Would you set down the complete data below, exactly as shown?

──────── MATERIAL SUPPLIED

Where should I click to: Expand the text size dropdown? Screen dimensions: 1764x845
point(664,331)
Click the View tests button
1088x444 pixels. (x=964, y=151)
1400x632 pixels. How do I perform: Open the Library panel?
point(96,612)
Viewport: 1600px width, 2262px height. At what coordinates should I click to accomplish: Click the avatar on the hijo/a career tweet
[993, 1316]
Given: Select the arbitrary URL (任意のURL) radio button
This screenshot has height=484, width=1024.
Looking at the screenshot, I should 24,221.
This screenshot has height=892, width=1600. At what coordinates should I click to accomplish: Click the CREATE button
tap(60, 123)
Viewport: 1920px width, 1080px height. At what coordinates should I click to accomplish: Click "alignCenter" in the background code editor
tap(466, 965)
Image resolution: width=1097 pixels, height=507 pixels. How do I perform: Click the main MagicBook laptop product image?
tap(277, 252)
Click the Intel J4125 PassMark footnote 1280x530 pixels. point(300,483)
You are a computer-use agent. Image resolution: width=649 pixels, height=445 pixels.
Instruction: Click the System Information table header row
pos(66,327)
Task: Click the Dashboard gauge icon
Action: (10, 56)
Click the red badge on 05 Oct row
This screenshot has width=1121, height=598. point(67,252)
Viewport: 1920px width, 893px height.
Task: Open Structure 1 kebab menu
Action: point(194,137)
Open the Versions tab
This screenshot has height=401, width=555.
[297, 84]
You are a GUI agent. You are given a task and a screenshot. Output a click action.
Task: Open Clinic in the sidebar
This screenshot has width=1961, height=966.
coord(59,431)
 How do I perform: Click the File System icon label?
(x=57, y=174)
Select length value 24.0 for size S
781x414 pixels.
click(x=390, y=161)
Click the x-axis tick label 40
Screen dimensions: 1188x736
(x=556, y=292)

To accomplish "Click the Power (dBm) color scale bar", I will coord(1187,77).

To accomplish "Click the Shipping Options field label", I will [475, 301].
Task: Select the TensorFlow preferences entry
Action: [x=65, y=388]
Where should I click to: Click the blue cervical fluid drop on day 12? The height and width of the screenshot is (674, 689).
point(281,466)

────────────────

### RESPONSE AREA
Where should I click to: Expand the text size dropdown? Screen dimensions: 1764x845
point(664,331)
Click the View tests button
1088x444 pixels. (x=964, y=151)
1400x632 pixels. How do I perform: Open the Library panel?
point(96,612)
Viewport: 1600px width, 2262px height. At what coordinates should I click to accomplish: Click the avatar on the hijo/a career tweet
[993, 1316]
Given: Select the arbitrary URL (任意のURL) radio button
This screenshot has height=484, width=1024.
Looking at the screenshot, I should 24,221.
This screenshot has height=892, width=1600. At what coordinates should I click to accomplish: Click the CREATE button
tap(60, 123)
Viewport: 1920px width, 1080px height. At what coordinates should I click to accomplish: Click "alignCenter" in the background code editor
tap(466, 965)
Image resolution: width=1097 pixels, height=507 pixels. How do I perform: Click the main MagicBook laptop product image?
tap(277, 252)
Click the Intel J4125 PassMark footnote 1280x530 pixels. point(300,483)
You are a computer-use agent. Image resolution: width=649 pixels, height=445 pixels.
Instruction: Click the System Information table header row
pos(66,327)
Task: Click the Dashboard gauge icon
Action: (10, 56)
Click the red badge on 05 Oct row
This screenshot has width=1121, height=598. point(67,252)
Viewport: 1920px width, 893px height.
Task: Open Structure 1 kebab menu
Action: point(194,137)
Open the Versions tab
This screenshot has height=401, width=555.
[297, 84]
You are a GUI agent. You are given a task and a screenshot. Output a click action.
Task: Open Clinic in the sidebar
This screenshot has width=1961, height=966.
coord(59,431)
 How do I perform: Click the File System icon label?
(x=57, y=174)
Select length value 24.0 for size S
781x414 pixels.
click(x=390, y=161)
Click the x-axis tick label 40
Screen dimensions: 1188x736
(x=556, y=292)

To accomplish "Click the Power (dBm) color scale bar", I will coord(1187,77).

To accomplish "Click the Shipping Options field label", I will [475, 301].
Task: Select the TensorFlow preferences entry
Action: [x=65, y=388]
Where should I click to: Click the blue cervical fluid drop on day 12? The height and width of the screenshot is (674, 689).
point(281,466)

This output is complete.